Target pointing data:
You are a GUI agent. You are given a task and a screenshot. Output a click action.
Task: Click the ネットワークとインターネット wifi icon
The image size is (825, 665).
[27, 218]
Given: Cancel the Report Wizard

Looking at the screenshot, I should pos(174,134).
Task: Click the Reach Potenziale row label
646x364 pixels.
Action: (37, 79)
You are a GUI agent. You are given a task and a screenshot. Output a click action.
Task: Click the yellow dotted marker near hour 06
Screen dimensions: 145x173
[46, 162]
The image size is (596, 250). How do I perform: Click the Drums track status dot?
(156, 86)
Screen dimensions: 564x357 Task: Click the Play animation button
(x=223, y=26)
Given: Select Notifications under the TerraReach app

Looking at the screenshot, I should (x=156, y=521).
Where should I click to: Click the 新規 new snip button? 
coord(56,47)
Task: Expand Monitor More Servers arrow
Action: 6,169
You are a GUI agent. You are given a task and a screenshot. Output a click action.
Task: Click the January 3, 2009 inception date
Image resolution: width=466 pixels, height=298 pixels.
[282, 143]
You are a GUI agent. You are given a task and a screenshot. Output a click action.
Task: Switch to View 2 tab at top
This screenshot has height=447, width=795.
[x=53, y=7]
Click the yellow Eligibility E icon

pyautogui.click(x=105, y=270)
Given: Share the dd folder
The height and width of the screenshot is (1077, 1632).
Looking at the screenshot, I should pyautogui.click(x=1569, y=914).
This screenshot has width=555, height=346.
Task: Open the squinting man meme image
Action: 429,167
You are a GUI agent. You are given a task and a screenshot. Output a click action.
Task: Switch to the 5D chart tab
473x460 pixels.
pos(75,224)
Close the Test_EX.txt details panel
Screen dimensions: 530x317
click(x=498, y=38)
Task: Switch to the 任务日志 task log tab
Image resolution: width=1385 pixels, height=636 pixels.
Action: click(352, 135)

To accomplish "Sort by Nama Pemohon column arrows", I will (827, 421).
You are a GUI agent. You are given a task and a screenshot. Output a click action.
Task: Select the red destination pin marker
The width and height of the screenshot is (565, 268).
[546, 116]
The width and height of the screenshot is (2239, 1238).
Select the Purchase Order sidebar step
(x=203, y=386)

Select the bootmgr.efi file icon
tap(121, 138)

REQUIRED TASK
Retype all of the records above line for line, changing nothing.

EXERCISE OUTPUT
You are a GUI agent. You are given a task and a screenshot. Output a click action.
Task: Click the ネットワークとインターネット wifi icon
The image size is (825, 665).
[27, 218]
Given: Cancel the Report Wizard

Looking at the screenshot, I should pos(174,134).
Task: Click the Reach Potenziale row label
646x364 pixels.
Action: (37, 79)
You are a GUI agent. You are given a task and a screenshot. Output a click action.
Task: Click the yellow dotted marker near hour 06
Screen dimensions: 145x173
[46, 162]
The image size is (596, 250). How do I perform: Click the Drums track status dot?
(156, 86)
Screen dimensions: 564x357 Task: Click the Play animation button
(x=223, y=26)
Given: Select Notifications under the TerraReach app

Looking at the screenshot, I should (x=156, y=521).
Where should I click to: Click the 新規 new snip button? 
coord(56,47)
Task: Expand Monitor More Servers arrow
Action: 6,169
You are a GUI agent. You are given a task and a screenshot. Output a click action.
Task: Click the January 3, 2009 inception date
Image resolution: width=466 pixels, height=298 pixels.
[282, 143]
You are a GUI agent. You are given a task and a screenshot. Output a click action.
Task: Switch to View 2 tab at top
This screenshot has height=447, width=795.
[x=53, y=7]
Click the yellow Eligibility E icon

pyautogui.click(x=105, y=270)
Given: Share the dd folder
The height and width of the screenshot is (1077, 1632).
Looking at the screenshot, I should pyautogui.click(x=1569, y=914).
This screenshot has width=555, height=346.
Task: Open the squinting man meme image
Action: 429,167
You are a GUI agent. You are given a task and a screenshot. Output a click action.
Task: Switch to the 5D chart tab
473x460 pixels.
pos(75,224)
Close the Test_EX.txt details panel
Screen dimensions: 530x317
click(x=498, y=38)
Task: Switch to the 任务日志 task log tab
Image resolution: width=1385 pixels, height=636 pixels.
Action: click(352, 135)

To accomplish "Sort by Nama Pemohon column arrows", I will (827, 421).
You are a GUI agent. You are given a task and a screenshot. Output a click action.
Task: Select the red destination pin marker
The width and height of the screenshot is (565, 268).
[546, 116]
The width and height of the screenshot is (2239, 1238).
Select the Purchase Order sidebar step
(x=203, y=386)

Select the bootmgr.efi file icon
tap(121, 138)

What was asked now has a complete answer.